本文.
Student Supportという項目がありますが、これは生徒がどこから学費を出すのかをはっきりさせる項目です。その中の“Fee code” では、既にどこかからイギリス用の全額支給の奨学金などをもらっている人を除いた、大体の人が” 01 Private finance(自己負担)”を選ぶことになります。イギリスの奨学金の応募については、大学の合格通知が来たあとに、大学側から「あなたにはこんな奨学金を用意しています」もしくは、「あなたの場合だとこんな奨学金に応募してみる『チャンス』があります」という内容のメールが送られるようになっているので、出願の時点では心配はいりません。
医師の診断で何かしら身体または精神障害がある方は”Disability/special needs”の項目をしっかりと埋めておいたほうがいいでしょう。
- 志望校を選ぶ(五校までOK!)
受験校を選ぶ際は日本の留学生向け雑誌を読んでも結構ですが、UCASのサイトのCourse Search を活用するのもいいでしょう。イギリスは基本、各大学の「各コース」に出願するので、コース別にその情報や、難易度を表示してくれるUCASの“Course Search”を使って探すことをおすすめします。また、UCASの”Course Search”を見るだけでは分からない情報(例えば、どのような教科を取れるのかなどを書いたカリキュラム表など)は最終的には大学のホームページで確認しましょう。
また選択の際に、イギリスの大学は総合のランキングだけを見るより、「学問分野ごと」のランキングを参考にするほうがいいチョイスができると思います。イギリスの大学は伝統的に、コースごとに特徴があるので一概に総合ランキングで上位の大学が全てのコースでも上位を占めるかというと、そうでもありません。例えば、イギリス内で総合順位28位のSheffieldはPolitics(政治学)だと4位に入り、Cambridgeより上位であり、Southamptonは総合20位ですが、Mechanical Engineering(機械工学)の分野だと5位に浮上し、Oxfordを抜く、といった現象が起こります。これは2014年2月時点での情報ですが、この、「ある学問分野はやたらと強い」というのはイギリスの大学の大きな特徴といえるでしょう。
こういった情報を慎重に分析しつつ、出願校を選ぶ際は二つを挑戦レベル、二つをボーダー圏、そして滑り止めを一つという組み合わせにするといいかなと思います。
以下のリンクは受験校選びに参考にするといいかな、と思うリンクです。
- Top UK league tables and rankings
http://www.thecompleteuniversityguide.co.uk/league-tables/rankings - UCAS course finder
http://search.ucas.com/
- Top UK league tables and rankings
- 学歴、資格を入力する
まず、普通の日本の高校に通っている人だったら、Qualificationのところに、Japan - Kotogakko Sotsugyo Shomeisho - Upper Sec School Leaving Certを選択し、そこに成績を入力しましょう。始まった年と月、修了する年と月を入力します。正式な紙の成績証明書は先生に、英語に翻訳してもらい、UCASに直接送付してもらいましょう。

課題一覧.
(1) UCAS出願に関する本文に名前が出てくるイギリスの大学を、漏れなく挙げてください。
(2) UCAS出願に関する本文を、最後の文に続けて書き進めてください。

データ部分.
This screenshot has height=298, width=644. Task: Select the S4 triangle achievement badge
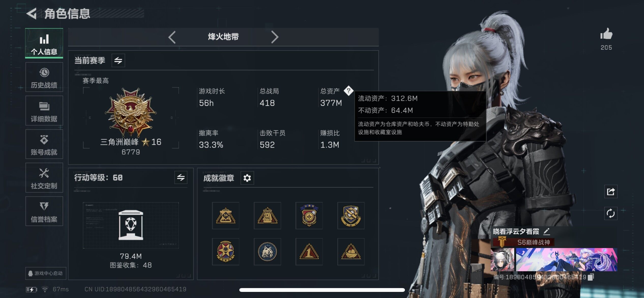pos(226,216)
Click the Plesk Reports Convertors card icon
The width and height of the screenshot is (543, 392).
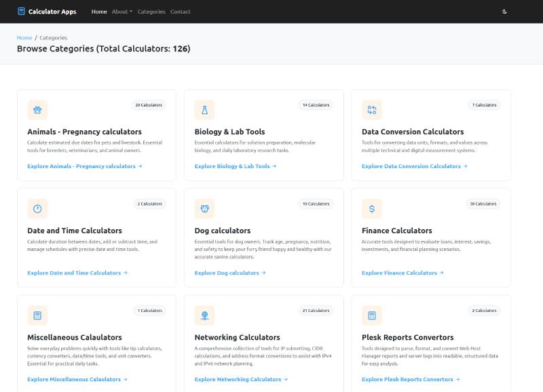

課題の解答.
(1) Sheffield、Cambridge、Southampton、Oxford

(2)
Education Detailには、自分の通っていた学校について入力するスペースがあり、小学校から学歴を書く人もいますが、僕の個人的な意見では、別に中学と高校だけしっかりと書いてあれば、小学校とかは書かなくてもいいと思います。ただし、帰国子女で色々な教育環境を転々としていたとなれば話は別です。
自分の英語の能力の証明であるTOEFL iBTやIELTSの点数も入力していきましょう。英検も入れてもいいとは思いますが、TOEFL iBTかIELTSのどちらか片方があれば十分です。イギリスの場合、IELTSのスコアが優先される場合があります。
- エッセイを書く (第15問で詳しく回答)
UCASのエッセイはPersonal Statementといいます。題は無く、スペースを含む4000 character(断っておくと、これはアルファベットの字数です、単語wordの数ではないので混乱しないように)でとにかく自分をアピールしましょう!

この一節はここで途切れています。